The researchers tried to reproduce this mechanism by combining liquid-filled soft silicone chambers with optical sensors that measure pressure, bending and vibration. Skinflow has three key components: a soft skin filled with colored liquid, a display and a camera. When it is mechanically stimulated, the volume of its silicone chambers changes, and this change is transmitted onto its display via an incompressible, colored liquid.
“Due to interaction with the skin, the volume of Skinflow’s chambers change and this displaces the colored liquid,” Soter explained. “The liquid displacement is measured by a camera and we use image processing algorithms to quantify this change. This way, we can back calculate the location and intensity of the user’s interaction with the robotic skin.”
The touchpad developed using Skinflow. Credit: Soter et al.
Skinflow sensors are remarkably low-cost, scalable and safe to use in human environments. In their study, the researchers presented three possible implementations for their sensor. First, they used it to create a soft button array with four pressure-sensitive buttons.

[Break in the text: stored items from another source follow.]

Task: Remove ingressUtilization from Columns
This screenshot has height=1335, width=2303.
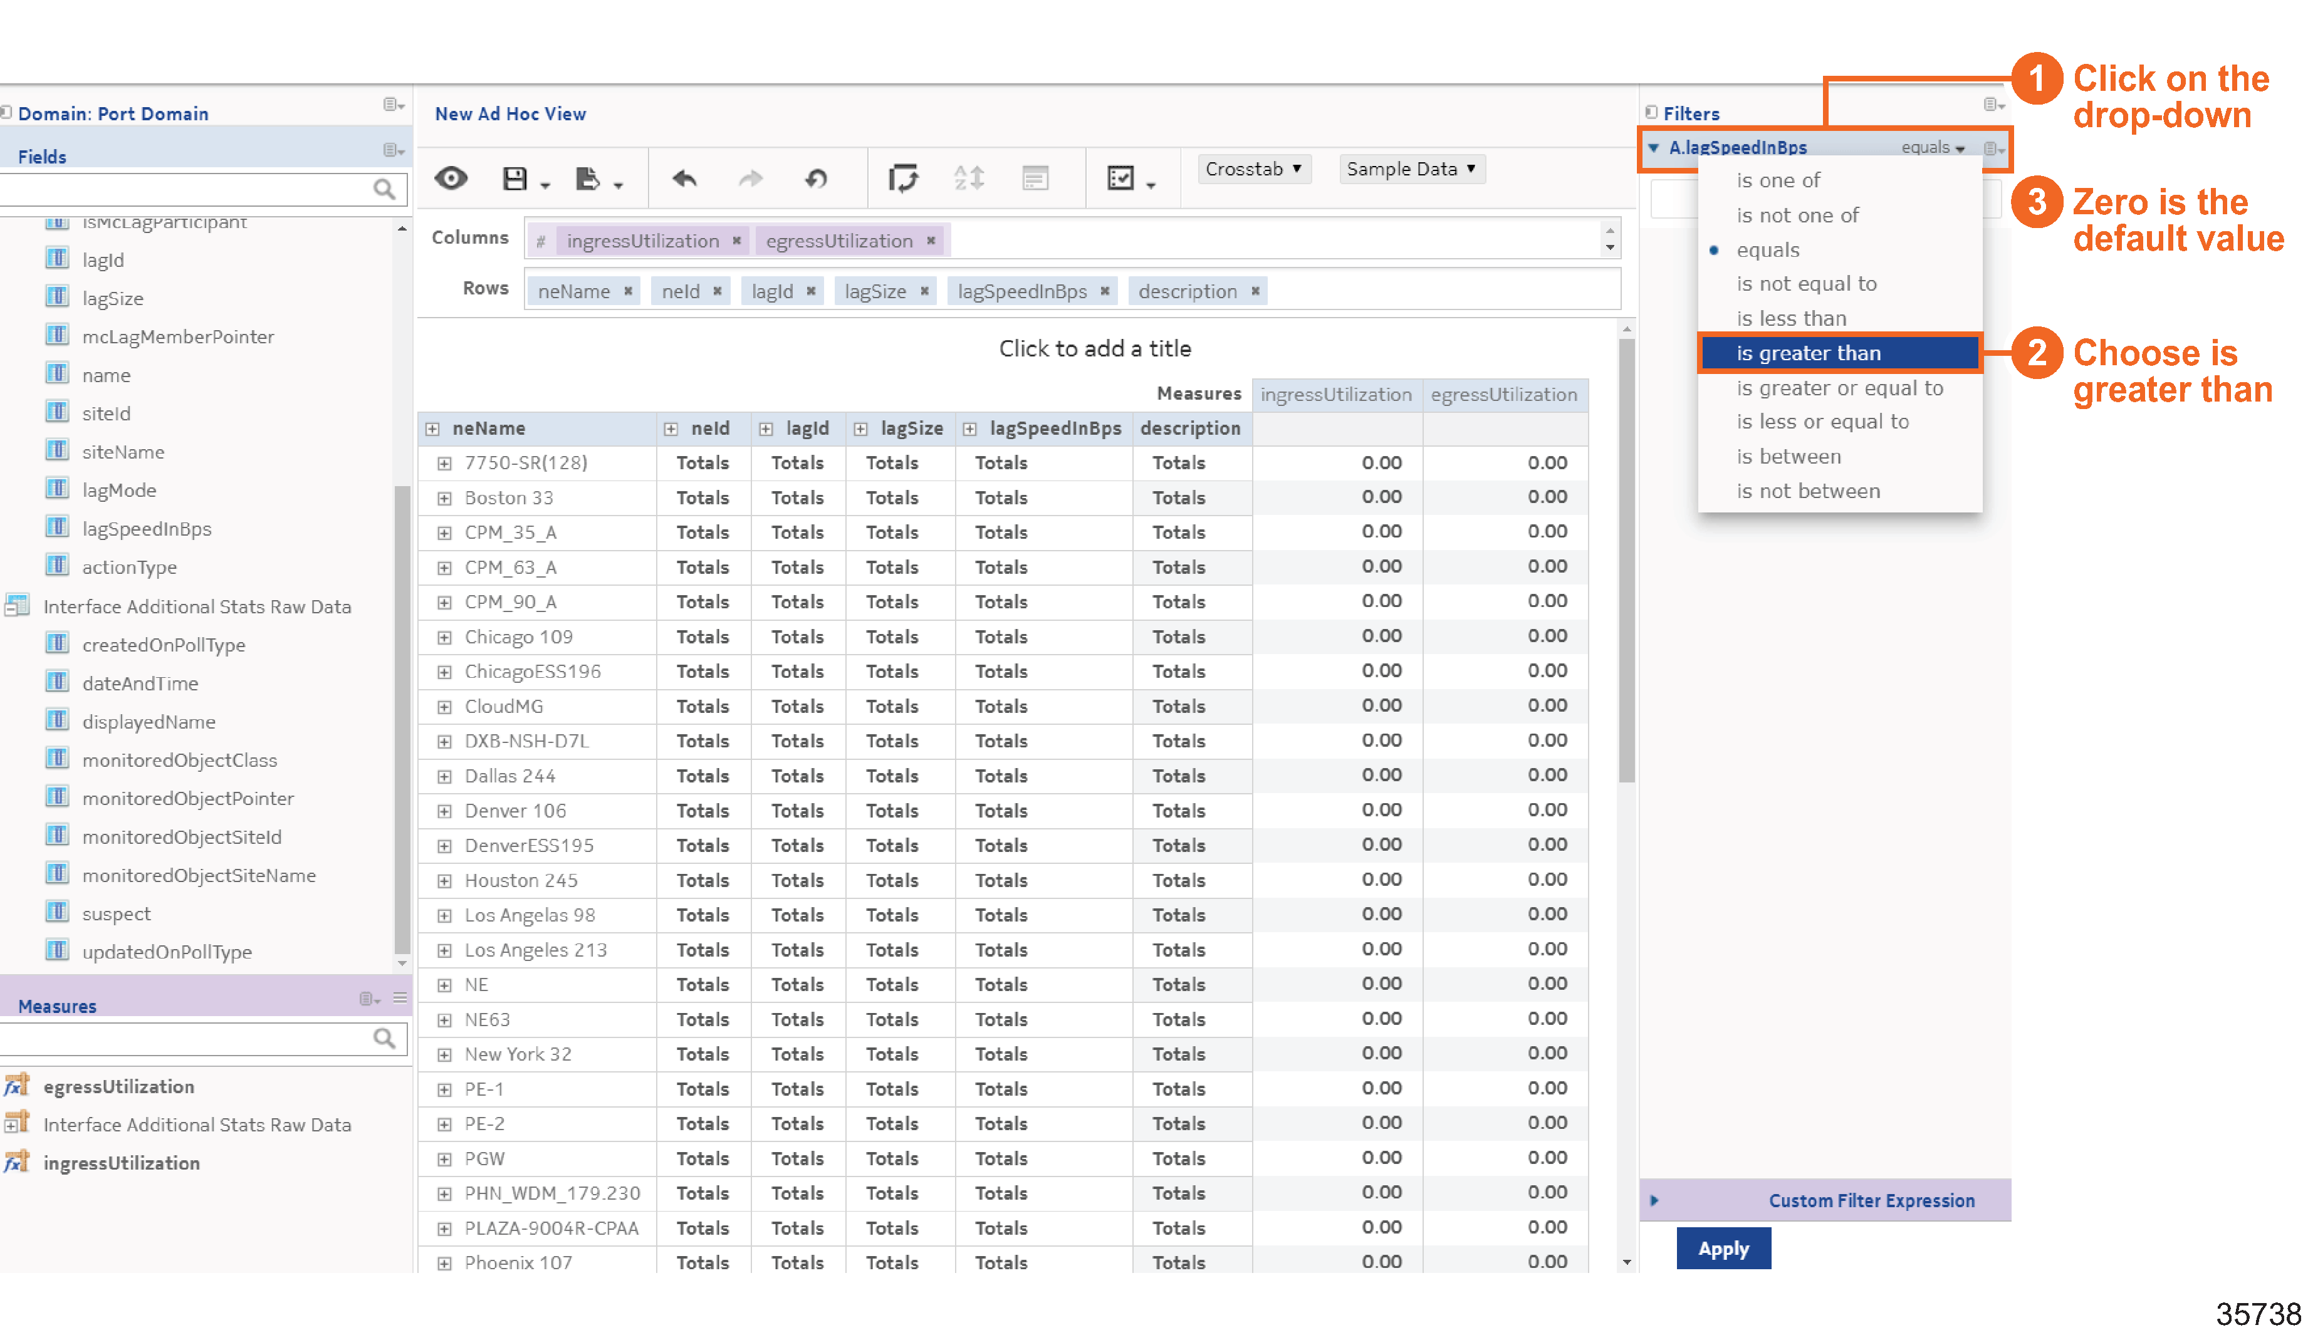Action: click(x=737, y=241)
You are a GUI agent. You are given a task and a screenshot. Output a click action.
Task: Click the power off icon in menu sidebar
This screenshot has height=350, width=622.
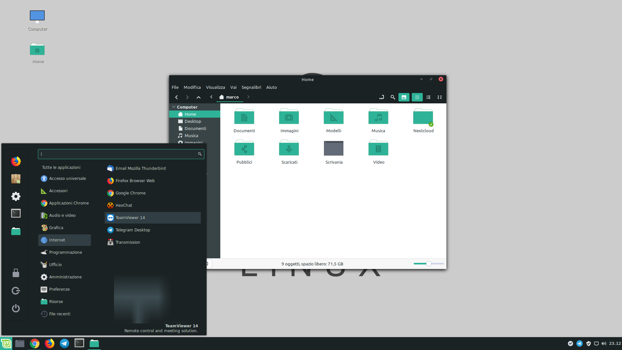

They also used it to build a 3-D soft touchpad that consists of two sensor layers oriented at 90 degrees to each other, which both have eight macrochannels filled with colored liquid. In this implementation, Skinflow was used to measure the position and intensity of a user’s touch.
Finally, the researchers integrated the sensor with a smart vision camera and microcontroller. They then connected three soft bend sensors to a device’s processing unit and used them to control the brightness of three LED lights in real-time by bending them.
“Skinflow could have many applications including virtual reality, robotics, healthcare, smart homes, wearable tech and tele-manipulation,” Soter said. “It is also a very promising technology for applications where standard electronic components cannot be used due to electromagnetic interference, for example in magnetic resonance imaging (MRI) scanners, or radioactivity, for example in nuclear power plants.”
In the future, the sensor developed by Soter and his colleagues could aid the development of a vast array of innovative and smart technologies. The researchers are currently experimenting with Skinflow and using it to develop new wearable and human-interaction devices.